Portal:Toolforge/Admin/Kubernetes/Upgrading Kubernetes/1.27 to 1.28 notes

From Wikitech

Working etherpad: https://etherpad.wikimedia.org/p/k8s-1.27-to-1.28-upgrade https://wikitech.wikimedia.org/wiki/Portal:Toolforge/Admin/Kubernetes/Upgrading_Kubernetes/1.27_to_1.28_notes

Prepare packages

Toolsbeta

  • get list of nodes
root@toolsbeta-test-k8s-control-10:~# for node in $(kubectl get nodes -o json | jq '.items[].metadata.name' -r); do echo "* [] $node"; done

prep

  • [x] ssh into bastion, clone toolforge-deploy and run the functional-tests in a loop so we can detect when/if things start failing and investigate. It is ok to get some failures during the upgrade as pods get evicted and rescheduled but this should go away during subsequent loops of the test run:
raymond-ndibe@local:~$ ssh toolsbeta-bastion-6.toolsbeta.eqiad1.wikimedia.cloud
raymond-ndibe@toolsbeta-bastion-6:~$ git clone https://gitlab.wikimedia.org/repos/cloud/toolforge/toolforge-deploy.git
raymond-ndibe@toolsbeta-bastion-6:~$ while true; do toolforge-deploy/utils/run_functional_tests.sh -r; done
  • [x] run prepare upgrade cookbook
cloudcumin1001:~$ sudo cookbook wmcs.toolforge.k8s.prepare_upgrade --cluster-name toolsbeta --src-version 1.27.16 --dst-version 1.28.14 --task-id T362867

control nodes

  • run upgrade node cookbook
cloudcumin1001:~$ sudo cookbook wmcs.toolforge.k8s.worker.upgrade --task-id T362867 --src-version 1.27.16 --dst-version 1.28.14 --cluster-name toolsbeta --hostname <control_node_name>
  • check that services start healthy
  • depool control-<x> and <y> via haproxy, check that control-<z> (the one specified in the cookbook) is still doing ok, by re-running the functional-tests
ssh toolsbeta-test-k8s-haproxy-6.toolsbeta.eqiad1.wikimedia.cloud
toolsbeta-test-k8s-haproxy-6:~$ sudo puppet agent --disable "<user> k8s upgrade"
toolsbeta-test-k8s-haproxy-6:~$ sudo vim /etc/haproxy/conf.d/k8s-api-servers.cfg
toolsbeta-test-k8s-haproxy-6:~$ sudo systemctl reload haproxy

check:

toolsbeta-test-k8s-haproxy-6:~$ echo "show stat" | sudo socat stdio /run/haproxy/haproxy.sock | grep k8s-api

revert:

toolsbeta-test-k8s-haproxy-6:~$ sudo puppet agent --enable
toolsbeta-test-k8s-haproxy-6:~$ sudo run-puppet-agent
toolsbeta-test-k8s-haproxy-6:~$ sudo systemctl reload haproxy
toolsbeta-test-k8s-haproxy-6:~$ echo "show stat" | sudo socat stdio /run/haproxy/haproxy.sock | grep k8s-api

Issues:

  • We might want to upgrade the pause image:
W0905 14:29:47.959951  961216 checks.go:835] detected that the sandbox image "docker-registry.tools.wmflabs.org/pause:3.1" of the container runtime is inconsistent with that used by kubeadm. It is recommended that using "registry.k8s.io/pause:3.9" as the CRI sandbox image.

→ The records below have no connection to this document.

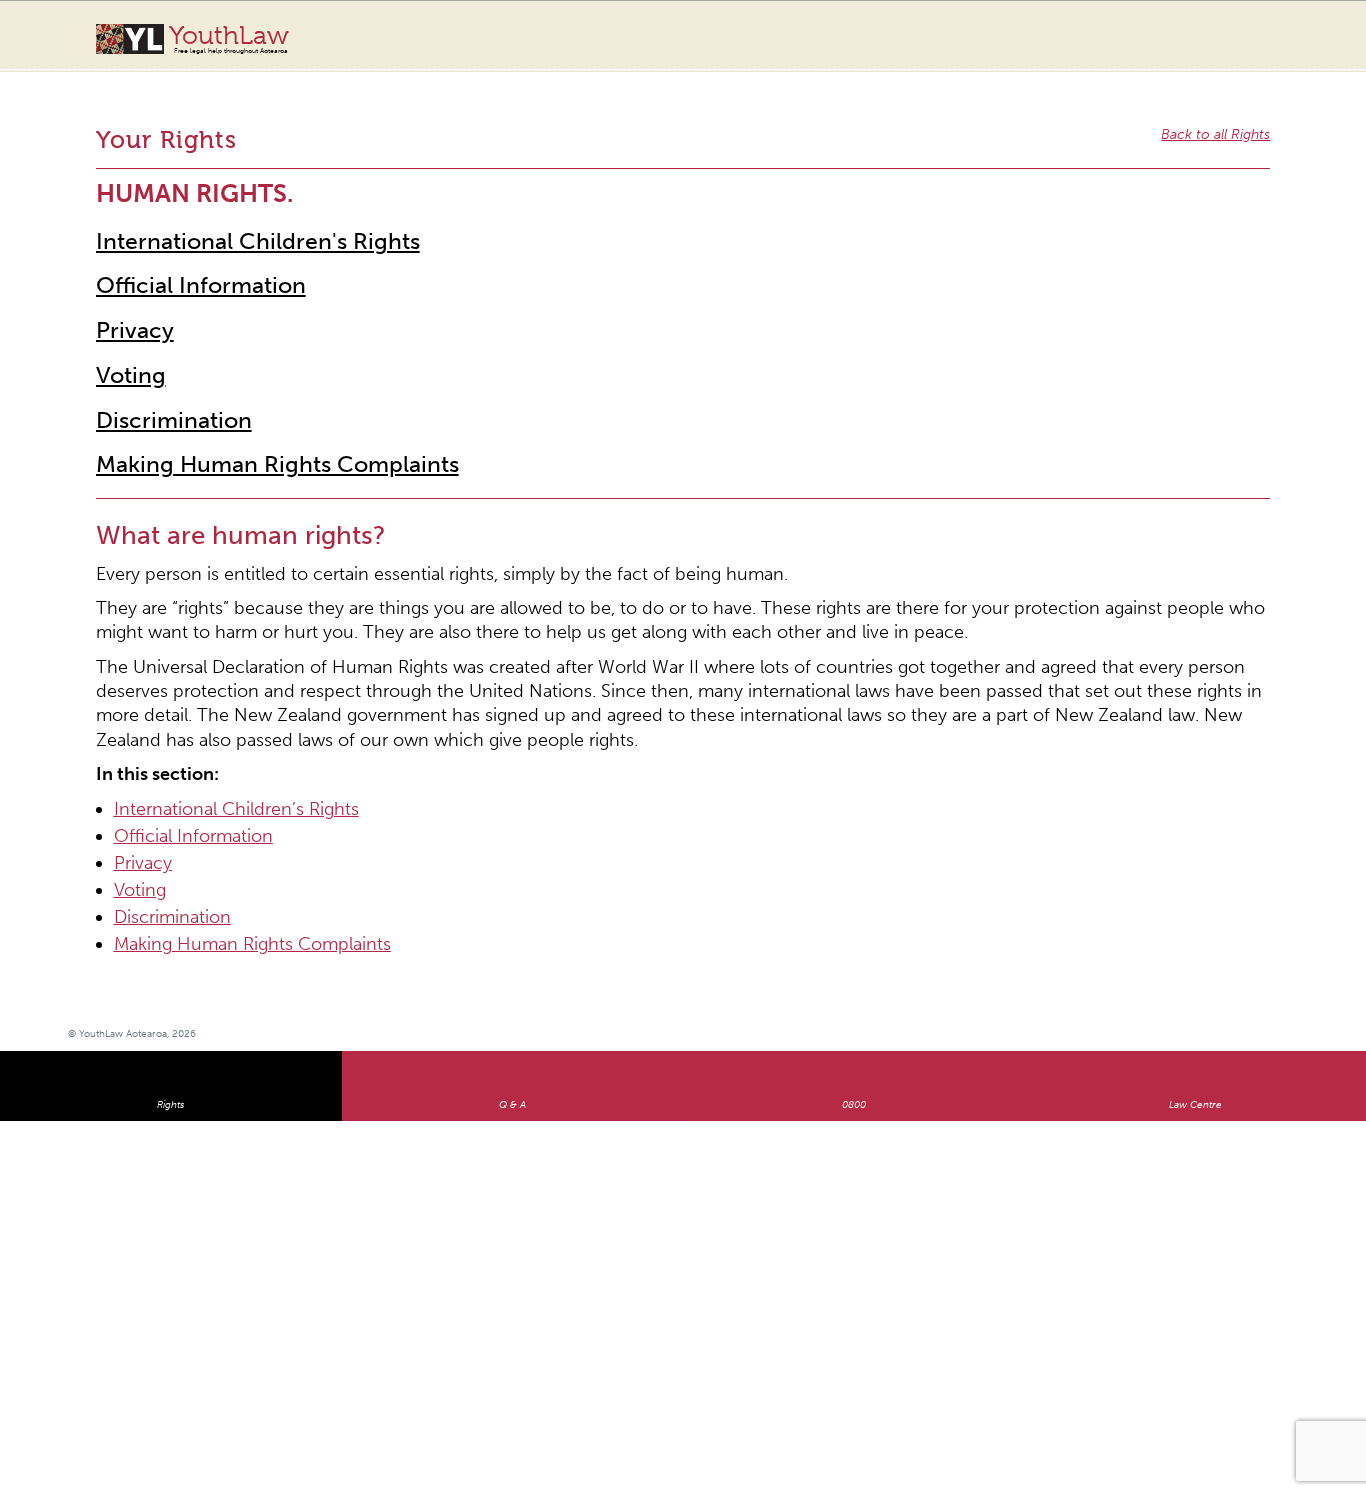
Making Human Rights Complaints (238, 400)
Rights (170, 932)
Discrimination (155, 361)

toolsbeta-test-k8s-control-10

  • [x] run upgrade node cookbook
  • [x] check that services start healthy
  • [x] depool control-11 and -12 via haproxy, check that control-10 is still doing ok

toolsbeta-test-k8s-control-11

  • [x] run upgrade node cookbook
  • [x] check that services start healthy
  • [x] depool control-12 and -10 via haproxy, check that control-11 is still doing ok

toolsbeta-test-k8s-control-12

  • [x] run upgrade node cookbook
  • [x] check that services start healthy
  • [x] depool control-10 and -11 via haproxy, check that control-12 is still doing ok


worker nodes

  • run upgrade node cookbook for each
sudo cookbook wmcs.toolforge.k8s.worker.upgrade --task-id T362867 --src-version 1.27.16 --dst-version 1.28.14 --cluster-name toolsbeta --hostname <worker_node_name>
  • [x] toolsbeta-test-k8s-worker-nfs-5
  • [x] toolsbeta-test-k8s-worker-nfs-7
  • [x] toolsbeta-test-k8s-worker-nfs-8
  • [x] toolsbeta-test-k8s-worker-nfs-9
  • [x] toolsbeta-test-k8s-worker-12
  • [x] toolsbeta-test-k8s-worker-13


ingress nodes

  • run upgrade node cookbook for each
sudo cookbook wmcs.toolforge.k8s.worker.upgrade --task-id T362867 --src-version 1.27.16 --dst-version 1.28.14 --cluster-name toolsbeta --hostname <worker_node_name>
  • [x] toolsbeta-test-k8s-ingress-10
  • [x] toolsbeta-test-k8s-ingress-11
  • [x] toolsbeta-test-k8s-ingress-9


cleanup

  • [x] remove downtime
  • [x] revert topic change
  • [x] enable puppet on toolsbeta-test-k8s-haproxy-6.toolsbeta.eqiad1.wikimedia.cloud
    toolsbeta-test-k8s-haproxy-6:~$ sudo puppet agent --enable
    

Tools

  • get list of nodes
root@tools-k8s-control-7:~# for node in $(kubectl get nodes -o json | jq '.items[].metadata.name' -r); do echo "* [] $node"; done

prep

  • [x] ssh into bastion, clone toolforge-deploy and run the functional-tests in a loop so we can detect when/if things start failing and investigate. It is ok to get some failures during the upgrade as pods get evicted and rescheduled but this should go away during subsequent loops of the test run:
    raymond-ndibe@local:~$ ssh login.toolforge.org raymond-ndibe@tools-bastion-13:~$ git clone https://gitlab.wikimedia.org/repos/cloud/toolforge/toolforge-deploy.git
    raymond-ndibe@tools-bastion-13:~$ while true; do toolforge-deploy/utils/run_functional_tests.sh -r; done
    
  • [x] run prepare upgrade cookbook
    ssh cloudcumin1001.eqiad.wmnet
    cloudcumin1001:~ $ sudo cookbook wmcs.toolforge.k8s.prepare_upgrade --cluster-name tools --src-version 1.27.16 --dst-version 1.28.14 --task-id T362867
    

control nodes

  • run upgrade node cookbook
cloudcumin1001:~$ sudo cookbook wmcs.toolforge.k8s.worker.upgrade --task-id T362867 --src-version 1.27.16 --dst-version 1.28.14 --cluster-name tools --hostname <control_node_name>
  • check that services start healthy
  • depool control-<x> and <y> via haproxy, check that control-<z> (the one specified in the cookbook) is still doing ok (check the functional tests are still passing)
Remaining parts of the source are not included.